Data on locating visible targets

— start —

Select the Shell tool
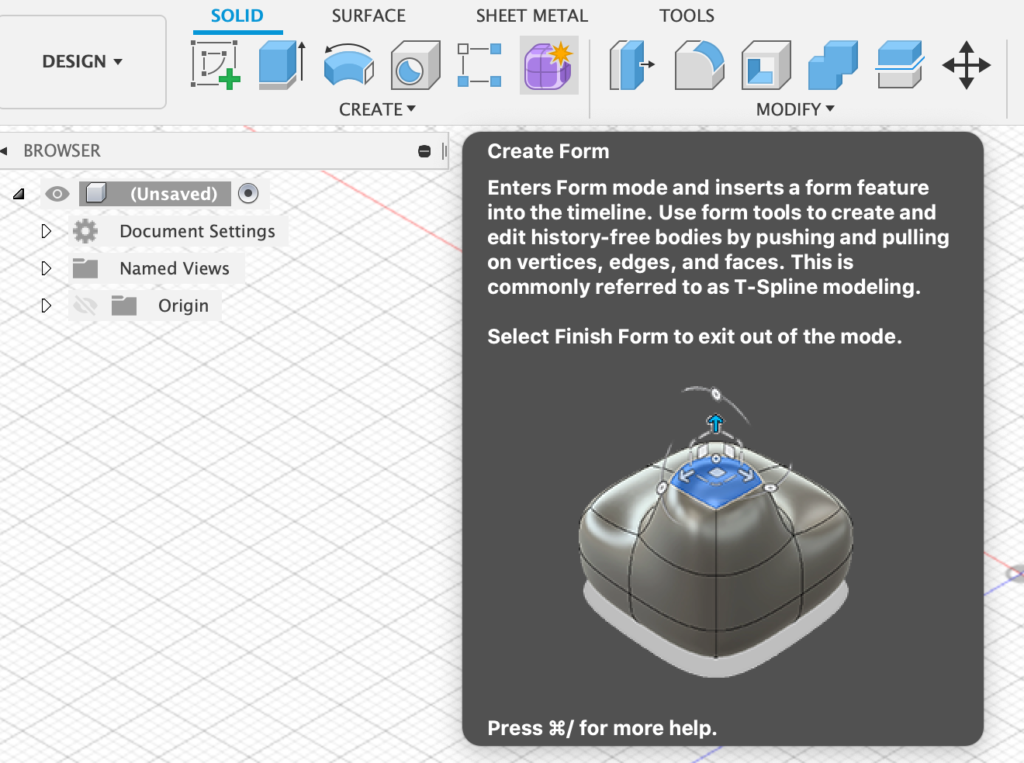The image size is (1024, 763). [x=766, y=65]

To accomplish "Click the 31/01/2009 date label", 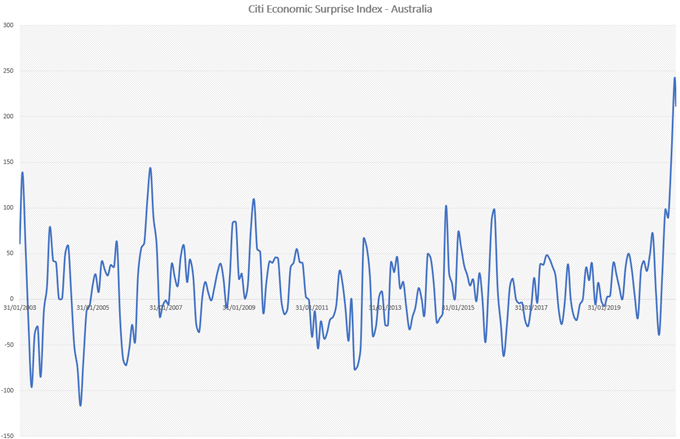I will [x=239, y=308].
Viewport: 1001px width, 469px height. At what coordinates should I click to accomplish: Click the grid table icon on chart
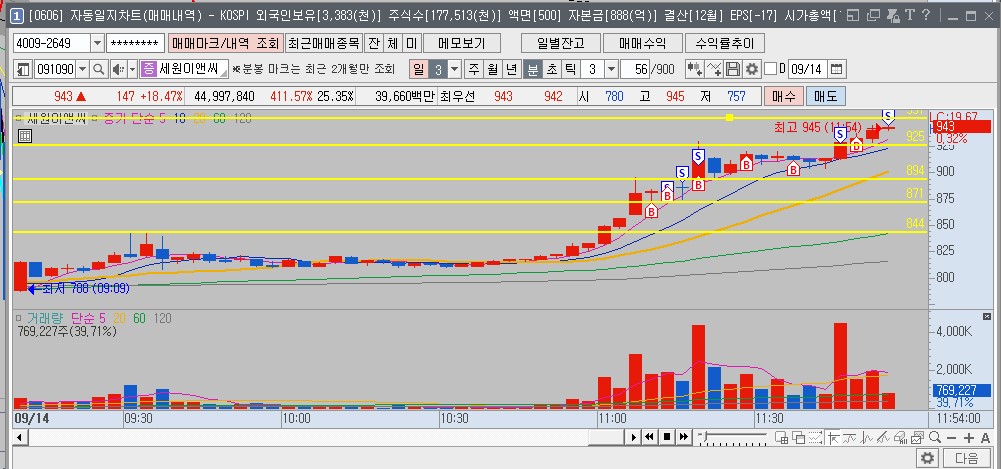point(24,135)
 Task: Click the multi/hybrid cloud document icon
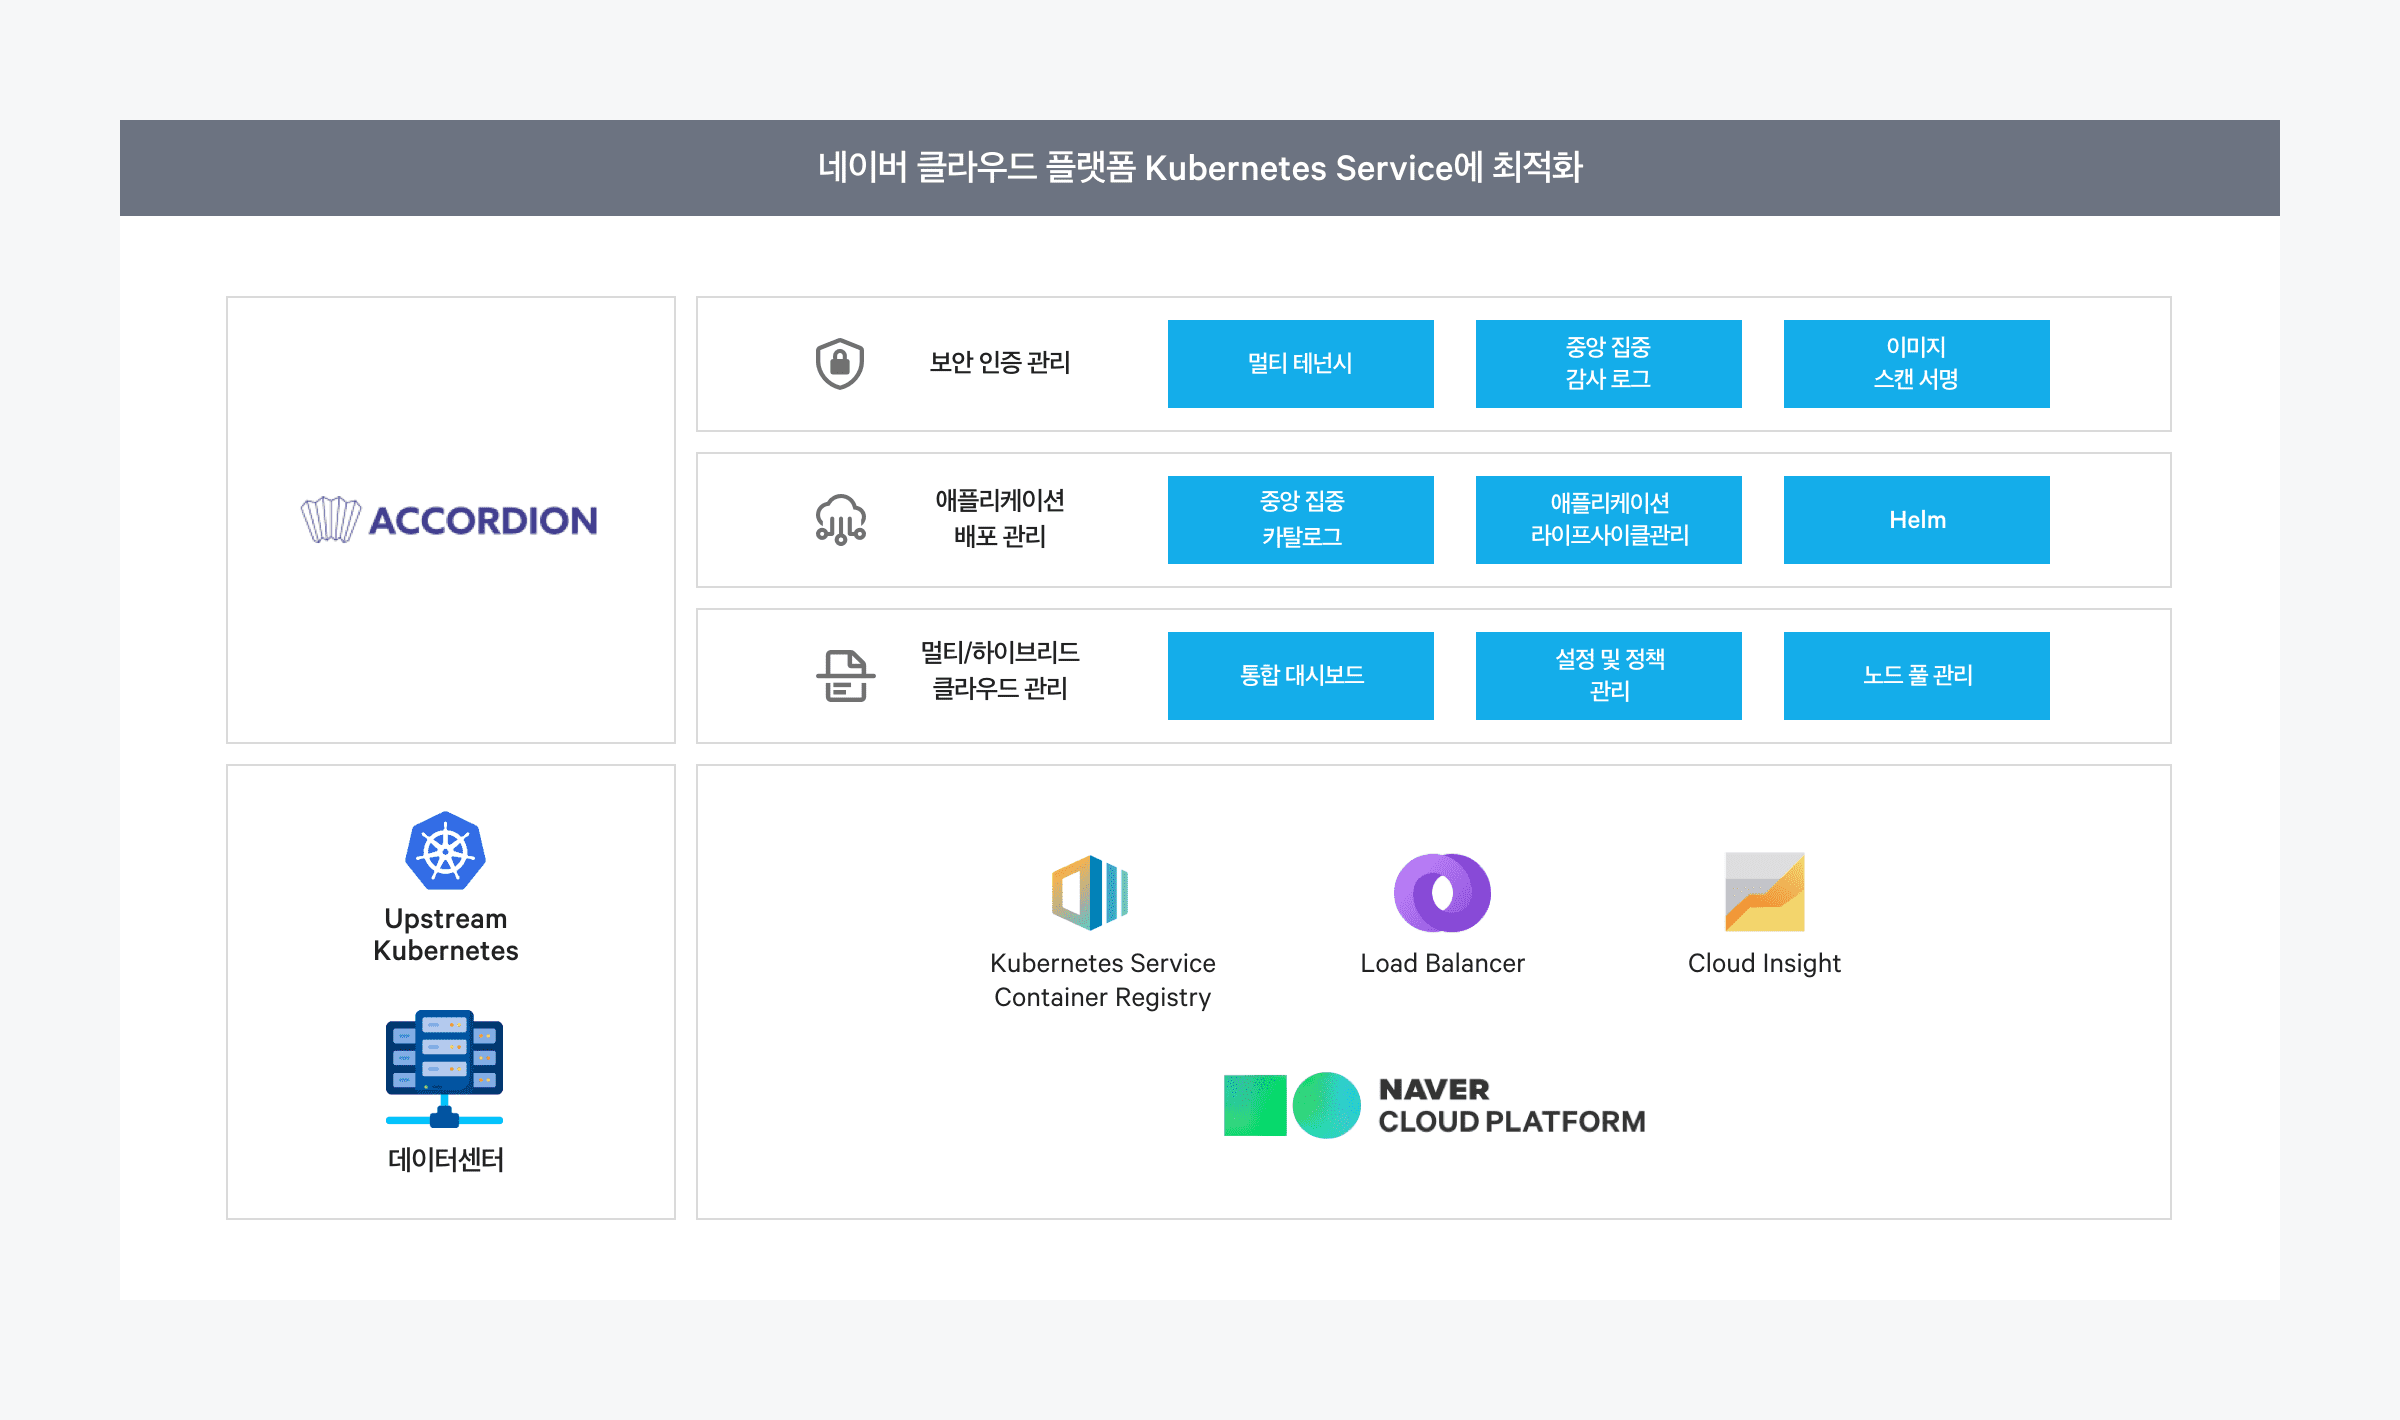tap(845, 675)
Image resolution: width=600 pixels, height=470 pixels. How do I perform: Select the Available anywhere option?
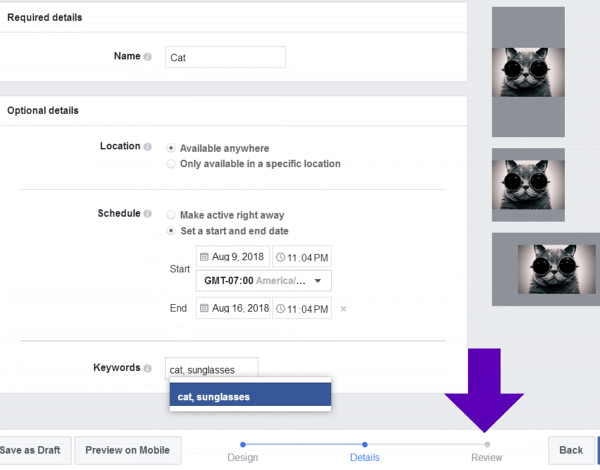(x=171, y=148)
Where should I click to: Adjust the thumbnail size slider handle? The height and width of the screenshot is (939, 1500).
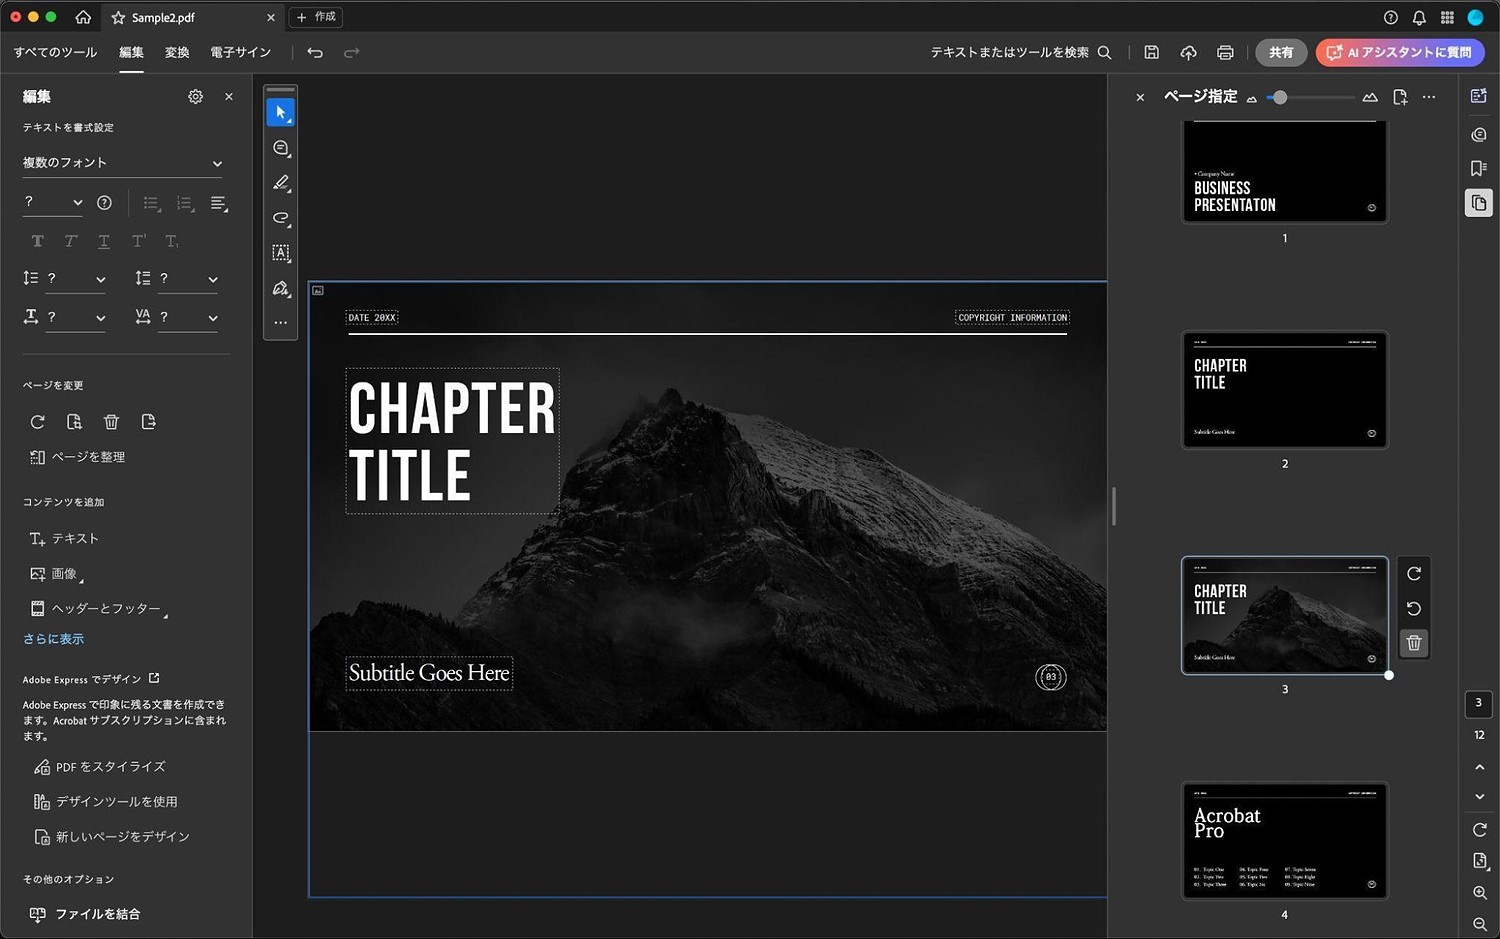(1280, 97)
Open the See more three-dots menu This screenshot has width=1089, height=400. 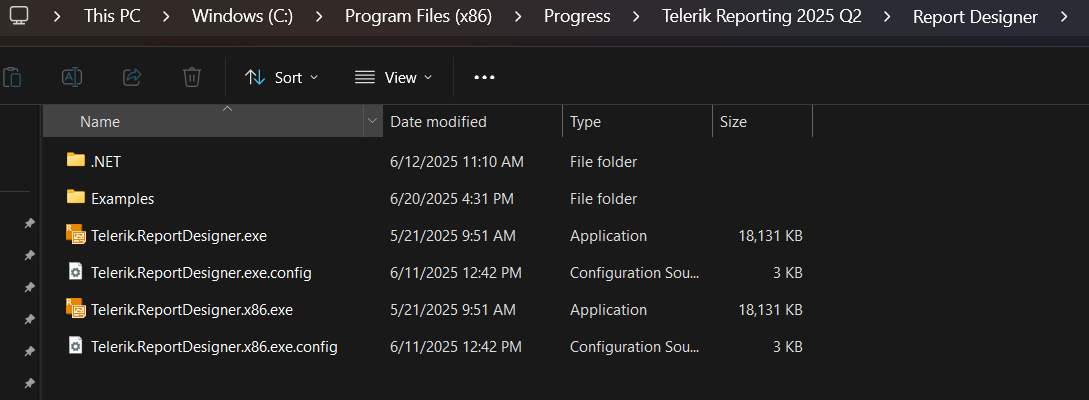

— end —

Scale the items above that begin at the line containing "Task: Click the" and run through the end of the items. Give them again with their requests, multiply every coordinate in the answers by 0.95 and round it to a whole number with halves rounded up, and leave out the pictures.

 Task: Click the multi/hybrid cloud document icon
tap(803, 641)
Image resolution: width=600 pixels, height=470 pixels. How do I perform: Select the Available anywhere option?
(x=162, y=141)
Where should I click to: Adjust the thumbnail size slider handle? The height and width of the screenshot is (939, 1500).
(1216, 92)
Open the See more three-dots menu This screenshot has width=1089, height=400. 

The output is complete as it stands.